Lenses are designed to provide adequate coverage across the sensor on their respective camera mount formats, producing a sharp image with minimal vignetting. Making the image circle much larger would cost more money for no gains, so camera companies avoid that, there's very little extra tolerance built in unless it's a tilt-shift lens which needs a larger image circle of decent quality to work properly.
The image quality and brightness of FF lenses drops off drastically beyond the 24×36mm sensor area, and to make matters worse the vignetting of RF lenses is way higher than on EF equivalents, it's a design limitation of the RF mount. Due to Canon being able to cut corners in optical design to a greater extent on the mirrorless format to save manufacturing costs and increase profits, quite a few entry level RF lenses can't even cover the whole FF sensor.
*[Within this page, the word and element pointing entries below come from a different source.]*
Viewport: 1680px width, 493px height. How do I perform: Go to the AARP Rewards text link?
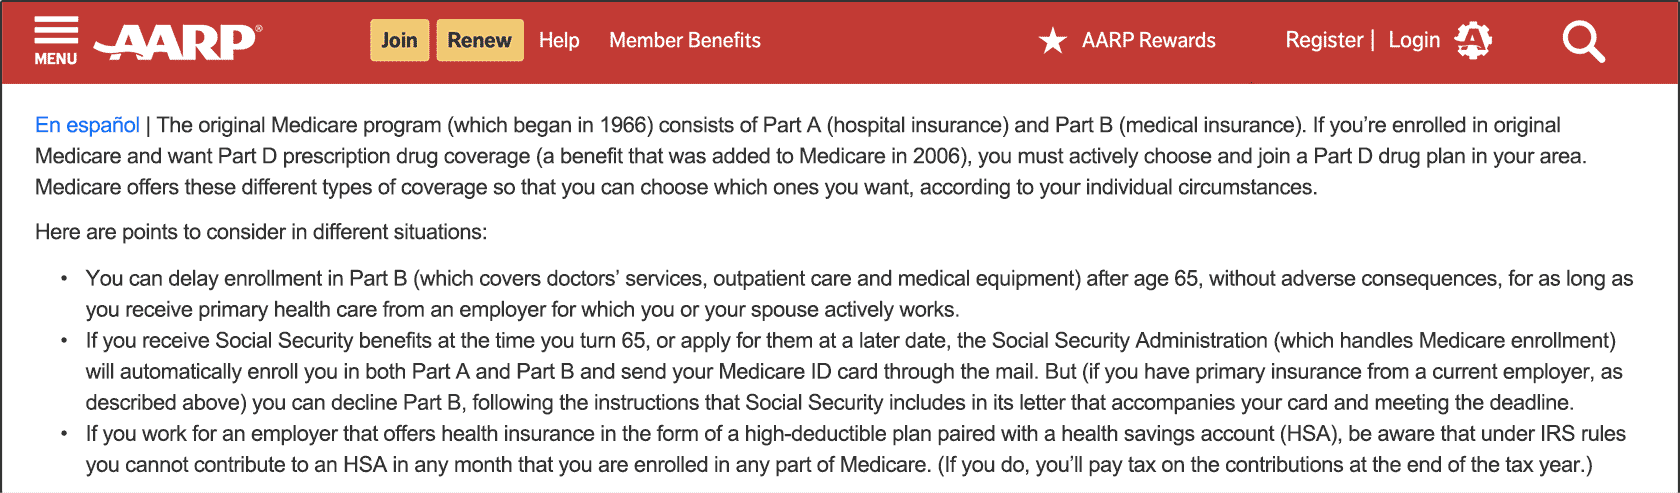coord(1149,40)
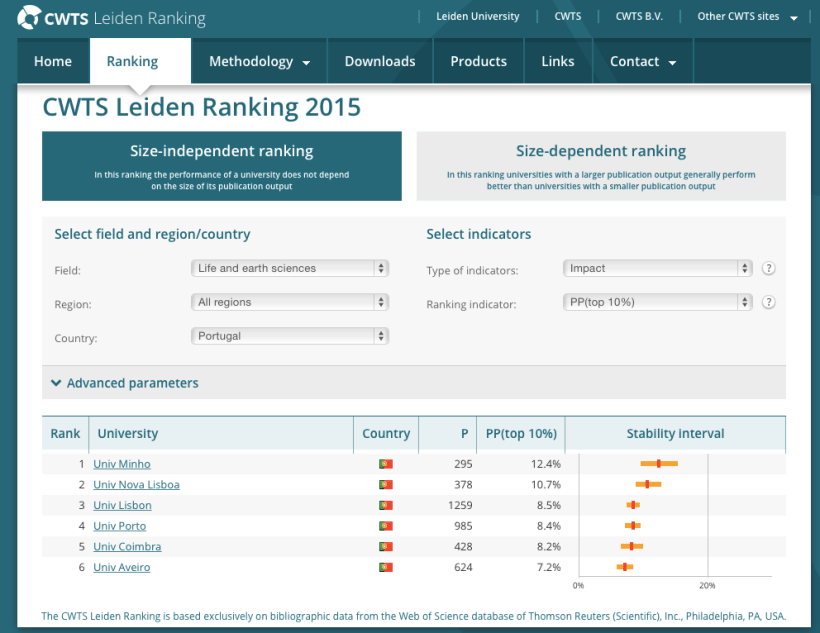Click Portugal flag in Univ Lisbon row
This screenshot has width=820, height=633.
385,506
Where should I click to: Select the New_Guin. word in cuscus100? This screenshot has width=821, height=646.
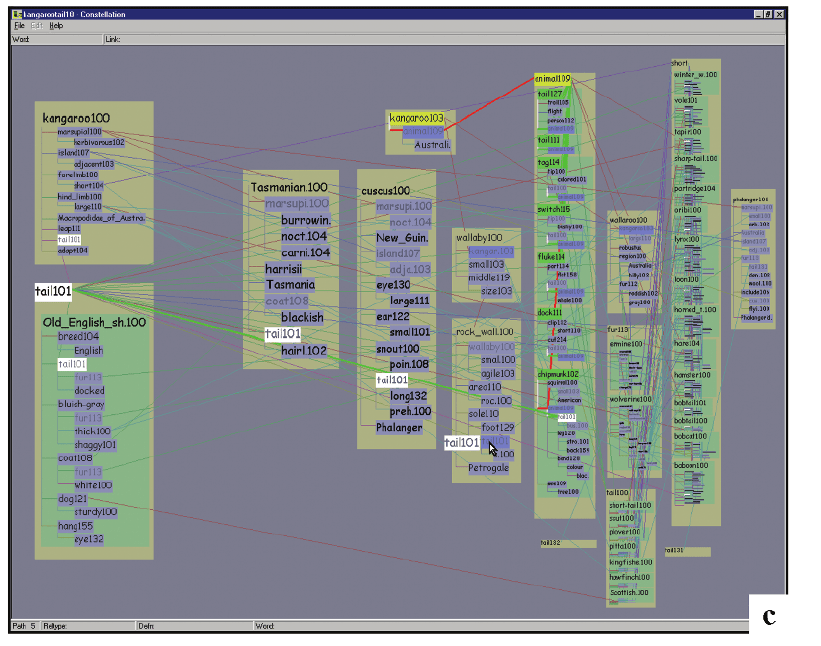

The vignetting on many RF lenses is considerable, as I understand that's a result of the shorter flange distance - remember you can't get something for nothing in engineering, there's always a cost...
Whether the Canon lenses can resolve sufficient detail for high MP (such as 100MP) medium format sensors is another matter.
Almost half of Canon's older EF lenses were outresolved by the 5DSr and R5 camera body, and Canon released a list of lenses that were up to scratch.
The focal lengths of RF full frame lenses would be all wrong on MF too. The crop factor for a Fujifilm GFX system is 0.79. The focal lengths all change due to crop factor, so all the MF equivalents to their 35mm counterparts will be longer, a MF 110mm lens (87mm FF equivalent) is closer to an FF 85mm portrait lens.
The wide apertures needed on FF would be unnecessary and add extra cost for no purpose on lenses used on MF.
Also, Canon L series lenses are only a big deal in the stills photography works, and in amateur video, but relatively speaking they're a joke in the world of cine lenses where they have a different set of criteria to gauge what a decent lens is. Canon L glass is a master in its own domain, but not absolutely awesome (as marketing hype would have you think) that it can work effectively outside of that. Tools are designed and optimised for specific functions. In the same way that they don't compare to the cine lens range, they're most likely sub-standard for MF also.
Incidentally, the size of the MF sensor is a fair bit wider and taller than a FF, so a FF lens would need to project a decent quality of image 20% beyond its boundaries. Looking at lens MTF charts, the image quality of many lenses barely holds up on the FF sensor periphery.